Над дверью висел белый шар, на нем черными буквами было написано «Отель». То же слово, сложенное из белых шариков, смотрело с проволочного мата у порога. Стоя у входа, можно было разглядеть коридор с зелеными дверьми по обеим сторонам, а в глубине его узкую, с мозаичными ступенями лесенку, которая вела на второй этаж.
Марте казалось, что она совершила нечто непоправимое, когда, повинуясь движению сердца, приехала сюда, в дом этого малознакомого человека; она пыталась успокоиться, повторяя, что тут нет ничего особенного, ведь она приехала только затем, чтобы вернуть ему забытый у них блокнот с рисунками.
Звонка нигде не было видно. Девочка не осмеливалась нарушить окутавшую дом тишину, от которой еще слышнее становился шум прибрежных волн. Чем больше смотрела она на отель, тем выше представлялись ей его стены, тем меньше и ничтожней она сама. Марта не могла ни уйти, ни переступить порог. Ей по-детски захотелось плакать.

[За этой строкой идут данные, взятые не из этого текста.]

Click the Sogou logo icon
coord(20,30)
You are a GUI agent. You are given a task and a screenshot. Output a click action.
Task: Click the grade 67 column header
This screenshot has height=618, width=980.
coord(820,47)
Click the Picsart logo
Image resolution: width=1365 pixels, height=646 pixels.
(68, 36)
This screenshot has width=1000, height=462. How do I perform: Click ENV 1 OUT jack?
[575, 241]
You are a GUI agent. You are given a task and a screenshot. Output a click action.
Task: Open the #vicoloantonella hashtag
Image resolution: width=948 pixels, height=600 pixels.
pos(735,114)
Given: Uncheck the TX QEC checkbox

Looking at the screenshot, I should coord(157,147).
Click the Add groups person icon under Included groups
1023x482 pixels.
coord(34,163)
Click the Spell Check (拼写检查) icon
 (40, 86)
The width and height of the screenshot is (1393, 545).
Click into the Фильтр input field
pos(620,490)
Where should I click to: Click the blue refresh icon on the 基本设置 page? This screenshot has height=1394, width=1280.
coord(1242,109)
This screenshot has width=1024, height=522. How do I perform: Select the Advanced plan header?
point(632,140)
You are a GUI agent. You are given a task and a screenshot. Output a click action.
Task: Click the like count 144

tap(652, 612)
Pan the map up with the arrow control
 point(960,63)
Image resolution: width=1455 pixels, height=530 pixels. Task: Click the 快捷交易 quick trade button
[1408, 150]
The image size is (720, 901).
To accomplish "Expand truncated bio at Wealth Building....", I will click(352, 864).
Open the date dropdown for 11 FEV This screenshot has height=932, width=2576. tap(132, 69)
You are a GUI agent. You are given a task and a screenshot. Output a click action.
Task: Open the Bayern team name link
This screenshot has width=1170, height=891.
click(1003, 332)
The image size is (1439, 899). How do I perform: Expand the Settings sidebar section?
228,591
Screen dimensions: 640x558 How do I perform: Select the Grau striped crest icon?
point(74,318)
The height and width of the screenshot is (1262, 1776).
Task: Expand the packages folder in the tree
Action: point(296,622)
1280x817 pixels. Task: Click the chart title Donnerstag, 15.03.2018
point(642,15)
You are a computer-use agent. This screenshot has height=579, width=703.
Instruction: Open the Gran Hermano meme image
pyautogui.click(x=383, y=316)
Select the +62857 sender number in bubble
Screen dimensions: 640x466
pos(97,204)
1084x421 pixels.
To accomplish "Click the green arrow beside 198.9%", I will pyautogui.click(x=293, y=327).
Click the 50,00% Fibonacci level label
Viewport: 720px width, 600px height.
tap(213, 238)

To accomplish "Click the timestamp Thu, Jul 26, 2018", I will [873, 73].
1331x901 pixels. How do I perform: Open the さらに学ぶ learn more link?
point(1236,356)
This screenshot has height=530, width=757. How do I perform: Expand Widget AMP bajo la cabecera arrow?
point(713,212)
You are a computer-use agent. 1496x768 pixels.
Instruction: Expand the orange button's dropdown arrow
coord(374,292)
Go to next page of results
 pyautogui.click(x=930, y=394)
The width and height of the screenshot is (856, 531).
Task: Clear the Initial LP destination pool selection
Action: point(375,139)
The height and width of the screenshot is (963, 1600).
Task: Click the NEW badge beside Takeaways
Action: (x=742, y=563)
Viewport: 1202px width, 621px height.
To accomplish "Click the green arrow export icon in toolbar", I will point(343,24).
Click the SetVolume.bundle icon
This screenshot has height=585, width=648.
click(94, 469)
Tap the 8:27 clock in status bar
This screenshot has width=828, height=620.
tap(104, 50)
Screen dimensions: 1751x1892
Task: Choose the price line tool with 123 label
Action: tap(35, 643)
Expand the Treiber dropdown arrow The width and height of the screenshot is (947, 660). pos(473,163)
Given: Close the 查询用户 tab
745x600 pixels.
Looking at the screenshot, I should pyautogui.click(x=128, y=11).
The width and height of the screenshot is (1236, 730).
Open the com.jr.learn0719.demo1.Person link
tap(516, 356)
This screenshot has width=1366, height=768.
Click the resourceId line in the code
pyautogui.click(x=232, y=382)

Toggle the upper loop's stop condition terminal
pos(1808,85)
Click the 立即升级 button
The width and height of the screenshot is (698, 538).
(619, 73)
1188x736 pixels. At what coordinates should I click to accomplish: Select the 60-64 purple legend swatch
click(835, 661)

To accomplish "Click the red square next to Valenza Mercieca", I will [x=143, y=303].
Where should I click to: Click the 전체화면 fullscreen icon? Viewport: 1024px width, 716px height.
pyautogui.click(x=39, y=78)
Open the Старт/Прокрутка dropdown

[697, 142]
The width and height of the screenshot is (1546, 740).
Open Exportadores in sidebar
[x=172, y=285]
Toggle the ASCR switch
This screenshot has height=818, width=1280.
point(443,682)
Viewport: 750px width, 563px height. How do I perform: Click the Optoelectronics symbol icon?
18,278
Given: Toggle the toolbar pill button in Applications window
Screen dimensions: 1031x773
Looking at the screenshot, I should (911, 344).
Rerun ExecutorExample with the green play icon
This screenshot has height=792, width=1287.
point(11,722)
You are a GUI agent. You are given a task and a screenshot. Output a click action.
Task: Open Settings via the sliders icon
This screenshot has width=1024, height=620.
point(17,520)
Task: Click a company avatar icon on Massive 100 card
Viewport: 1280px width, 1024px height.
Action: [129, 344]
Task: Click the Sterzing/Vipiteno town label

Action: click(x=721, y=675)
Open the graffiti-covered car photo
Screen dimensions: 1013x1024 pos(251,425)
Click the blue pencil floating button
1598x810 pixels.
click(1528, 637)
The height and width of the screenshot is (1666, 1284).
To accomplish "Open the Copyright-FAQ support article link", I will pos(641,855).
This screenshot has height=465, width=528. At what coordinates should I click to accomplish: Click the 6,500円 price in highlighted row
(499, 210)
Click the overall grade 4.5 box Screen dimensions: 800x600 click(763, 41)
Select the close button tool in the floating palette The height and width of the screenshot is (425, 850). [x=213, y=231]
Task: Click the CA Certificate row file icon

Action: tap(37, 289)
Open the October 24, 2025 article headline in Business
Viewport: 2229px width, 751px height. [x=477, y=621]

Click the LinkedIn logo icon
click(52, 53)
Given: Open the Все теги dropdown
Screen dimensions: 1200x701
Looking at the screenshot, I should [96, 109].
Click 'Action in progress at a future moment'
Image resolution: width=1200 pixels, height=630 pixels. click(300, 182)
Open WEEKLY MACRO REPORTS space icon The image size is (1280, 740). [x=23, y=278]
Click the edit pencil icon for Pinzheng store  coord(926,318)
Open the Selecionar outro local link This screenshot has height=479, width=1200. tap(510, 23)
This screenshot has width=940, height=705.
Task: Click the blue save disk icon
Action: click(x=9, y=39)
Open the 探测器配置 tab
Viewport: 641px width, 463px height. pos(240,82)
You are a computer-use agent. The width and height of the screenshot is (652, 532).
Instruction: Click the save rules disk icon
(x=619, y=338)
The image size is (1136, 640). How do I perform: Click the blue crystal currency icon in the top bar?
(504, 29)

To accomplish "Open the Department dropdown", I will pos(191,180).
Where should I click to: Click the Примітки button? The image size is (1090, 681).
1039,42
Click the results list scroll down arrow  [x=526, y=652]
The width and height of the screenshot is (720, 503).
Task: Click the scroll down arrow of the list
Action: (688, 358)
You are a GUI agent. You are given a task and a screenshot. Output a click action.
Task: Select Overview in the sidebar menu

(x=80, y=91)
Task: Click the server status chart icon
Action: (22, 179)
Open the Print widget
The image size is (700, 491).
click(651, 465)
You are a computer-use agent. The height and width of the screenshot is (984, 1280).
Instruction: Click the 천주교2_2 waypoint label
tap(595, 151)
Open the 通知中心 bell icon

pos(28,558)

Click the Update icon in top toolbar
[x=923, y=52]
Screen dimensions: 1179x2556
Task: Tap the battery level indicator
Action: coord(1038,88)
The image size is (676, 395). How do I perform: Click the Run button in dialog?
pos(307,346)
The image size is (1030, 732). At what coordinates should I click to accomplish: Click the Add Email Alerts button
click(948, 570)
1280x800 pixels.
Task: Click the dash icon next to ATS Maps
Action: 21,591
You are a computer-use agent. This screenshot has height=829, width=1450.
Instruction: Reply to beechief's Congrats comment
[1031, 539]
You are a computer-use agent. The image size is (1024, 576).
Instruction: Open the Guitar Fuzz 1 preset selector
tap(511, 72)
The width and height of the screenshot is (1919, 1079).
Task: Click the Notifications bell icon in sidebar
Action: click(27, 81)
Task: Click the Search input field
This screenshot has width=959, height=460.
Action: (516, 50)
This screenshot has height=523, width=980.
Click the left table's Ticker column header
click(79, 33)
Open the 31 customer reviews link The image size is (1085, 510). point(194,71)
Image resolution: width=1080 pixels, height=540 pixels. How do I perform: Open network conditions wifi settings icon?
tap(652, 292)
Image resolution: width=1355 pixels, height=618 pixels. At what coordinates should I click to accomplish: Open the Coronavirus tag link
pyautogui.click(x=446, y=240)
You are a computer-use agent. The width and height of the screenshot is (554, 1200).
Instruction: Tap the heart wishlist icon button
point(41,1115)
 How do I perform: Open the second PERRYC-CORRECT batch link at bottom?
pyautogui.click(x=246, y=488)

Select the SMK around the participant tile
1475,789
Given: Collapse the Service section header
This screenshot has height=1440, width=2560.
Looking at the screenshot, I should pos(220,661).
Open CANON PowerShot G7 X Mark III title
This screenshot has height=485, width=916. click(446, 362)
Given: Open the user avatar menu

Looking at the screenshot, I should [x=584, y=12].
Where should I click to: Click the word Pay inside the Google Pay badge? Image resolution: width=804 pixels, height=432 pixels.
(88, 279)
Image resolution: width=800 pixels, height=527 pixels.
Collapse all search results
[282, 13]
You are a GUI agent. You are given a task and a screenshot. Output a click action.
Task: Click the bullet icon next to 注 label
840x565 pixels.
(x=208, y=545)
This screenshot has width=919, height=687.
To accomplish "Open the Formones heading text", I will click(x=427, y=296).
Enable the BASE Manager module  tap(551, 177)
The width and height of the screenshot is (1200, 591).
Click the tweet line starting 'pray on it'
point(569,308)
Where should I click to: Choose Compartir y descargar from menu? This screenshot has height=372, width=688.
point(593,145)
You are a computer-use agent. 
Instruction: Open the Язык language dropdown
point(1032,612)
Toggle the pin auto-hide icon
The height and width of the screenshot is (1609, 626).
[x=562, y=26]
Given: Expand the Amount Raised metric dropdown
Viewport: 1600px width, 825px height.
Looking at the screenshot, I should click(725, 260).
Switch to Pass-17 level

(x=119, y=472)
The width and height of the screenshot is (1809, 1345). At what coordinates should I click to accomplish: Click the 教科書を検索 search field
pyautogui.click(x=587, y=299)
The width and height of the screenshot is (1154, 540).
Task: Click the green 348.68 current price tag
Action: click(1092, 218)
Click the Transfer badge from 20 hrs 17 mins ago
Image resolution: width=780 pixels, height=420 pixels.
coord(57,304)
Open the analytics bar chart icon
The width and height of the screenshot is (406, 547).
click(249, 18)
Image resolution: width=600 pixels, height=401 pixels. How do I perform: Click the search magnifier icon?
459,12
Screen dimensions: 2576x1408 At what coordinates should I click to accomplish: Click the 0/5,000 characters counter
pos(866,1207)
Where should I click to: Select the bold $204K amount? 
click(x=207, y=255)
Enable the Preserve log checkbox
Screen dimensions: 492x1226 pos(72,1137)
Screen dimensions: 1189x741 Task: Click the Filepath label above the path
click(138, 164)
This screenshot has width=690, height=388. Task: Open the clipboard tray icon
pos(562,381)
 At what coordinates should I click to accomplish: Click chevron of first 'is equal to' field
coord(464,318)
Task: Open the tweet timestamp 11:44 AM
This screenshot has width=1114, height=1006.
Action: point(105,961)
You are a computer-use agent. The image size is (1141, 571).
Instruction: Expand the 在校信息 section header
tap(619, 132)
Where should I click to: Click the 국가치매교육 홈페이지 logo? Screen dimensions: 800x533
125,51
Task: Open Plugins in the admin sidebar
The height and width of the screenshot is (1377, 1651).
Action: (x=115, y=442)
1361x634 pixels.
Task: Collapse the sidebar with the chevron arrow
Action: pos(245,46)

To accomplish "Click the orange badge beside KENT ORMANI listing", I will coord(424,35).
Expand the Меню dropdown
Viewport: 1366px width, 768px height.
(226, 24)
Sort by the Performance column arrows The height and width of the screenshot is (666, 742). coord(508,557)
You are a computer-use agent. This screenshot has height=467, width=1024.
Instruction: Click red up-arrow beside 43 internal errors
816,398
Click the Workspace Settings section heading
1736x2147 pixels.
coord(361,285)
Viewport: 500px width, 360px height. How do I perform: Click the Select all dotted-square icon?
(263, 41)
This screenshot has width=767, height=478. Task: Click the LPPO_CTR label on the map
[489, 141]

Полная смущения и страха, она решила обойти вокруг дома и посмотреть, не встретится ли ей кто-нибудь. За домом она обнаружила другой садик, более приветливый, чем тот, что был перед фасадом. Он полого спускался к белой стене, защищавшей его от морского ветра и, наверное, от приливов. Здесь стояла беседка, увитая синим вьюнком. В укрытом от ветра уголке сада росли дынные деревья с широкими листьями, большие цветущие олеандры радовали глаз. Какая-то женщина, очевидно живущая в этом отеле, сидела на плетеном стуле с вязаньем в руках; она складывала свою работу, вероятно, потому, что уже темнело. Рядом маленький мальчик возился в песке с ведерком и лопаткой. Оба издали посмотрели на Марту.
Марта, стараясь казаться безразличной, но на самом деле глубоко взволнованная, прошла дальше по саду. Она испугалась, увидев, как из боковой двери вышла женщина в синем переднике, неся ведро воды, которую она выплеснула под корни плюща. Марта спросила женщину о Пабло, радуясь, что голос ее звучит так спокойно.
— Войдите через главный вход… Дверь в глубине коридора. Вы не заблудитесь.
Когда Марта уже огибала угол дома, женщина окликнула ее. Повернувшись, девочка увидела, что та пристально в нее всматривается, заслоняя глаза от красноватого вечернего света.
— Послушайте… Я не знаю, дома ли он. Когда сегодня утром приходила ваша мама, по-моему, хозяйка говорила ей, что он уехал.